A couple of my boys are here but my wife is out of town this week and it's lonely. A song has been haunting me that, of course, popped up on shuffle play this morning. I really like this odd and hard-to-interpret song of Paul Simon's that, while clearly about a liberated woman of the 60's, sure sounds like my dear wife:
When she goes, she's gone.
If she stays, she stays here.
The girl does what she wants to do.
She knows what she wants to do.
And I know I'm fakin' it,
I'm not really makin' it.
Besides my temporary loneliness, and my own "dubious soul," there is also that odd, dream-like sequence in the song for which I haven't found a good explanation other than maybe some chemical influence that Simon may have been under. And we can't discount it for all that because we'd equally have to dispense with great, creative artists like Poe, Faulkner, Cole Porter, etc.
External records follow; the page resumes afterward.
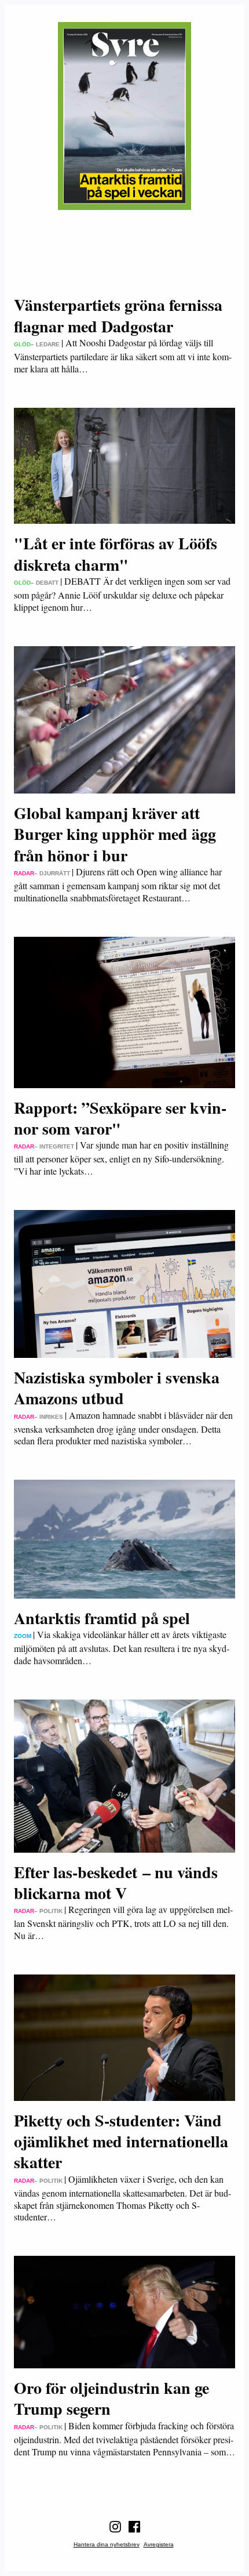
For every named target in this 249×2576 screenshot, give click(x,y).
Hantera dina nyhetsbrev (107, 2544)
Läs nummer (124, 242)
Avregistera (159, 2544)
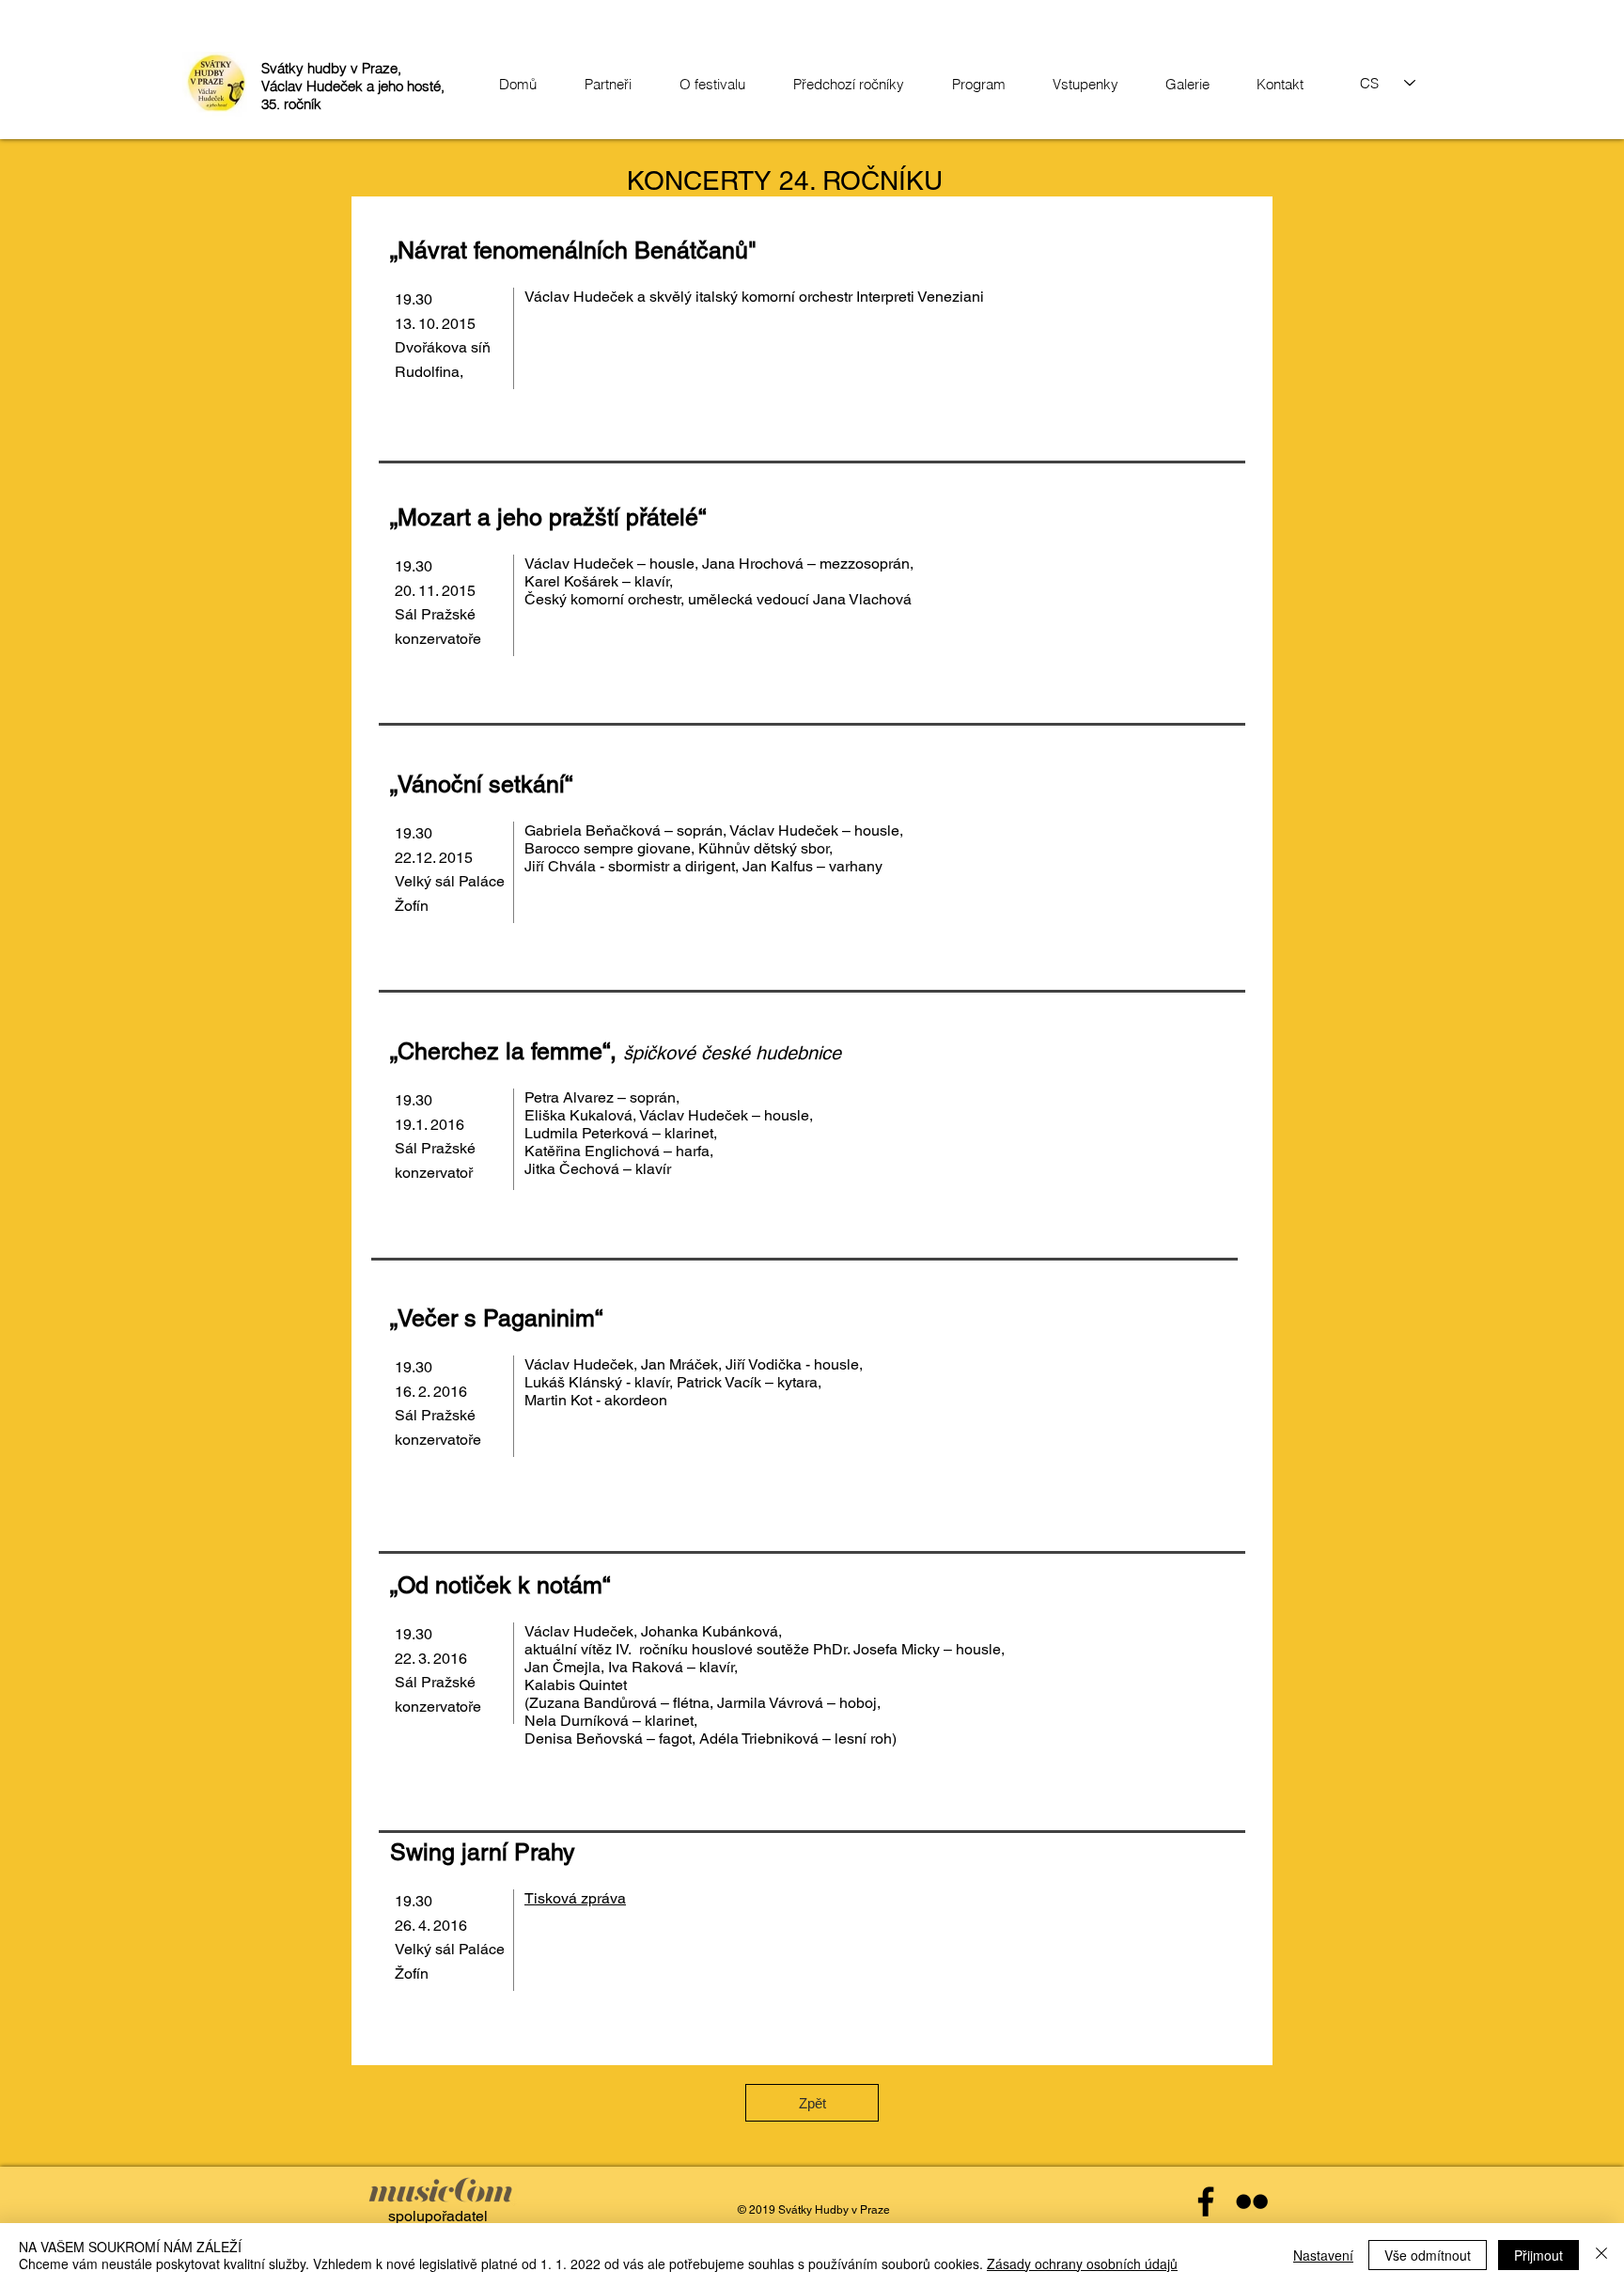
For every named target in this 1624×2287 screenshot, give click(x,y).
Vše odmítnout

But back to the point. I just sent off another research assignment to my family history specialist in Wales. I have to find that tailor!
Prior to this lifetime
I surely was a tailor, look at me . . .
I own the tailor's face and hands
I am the tailor's face and hands . . . .
I don't think I am literally that tailor. And I'm not a believer in reincarnation. Yet that tailor may still be a part of me and I a part of him.
Dubious Soul. That would be a good name for a blog!!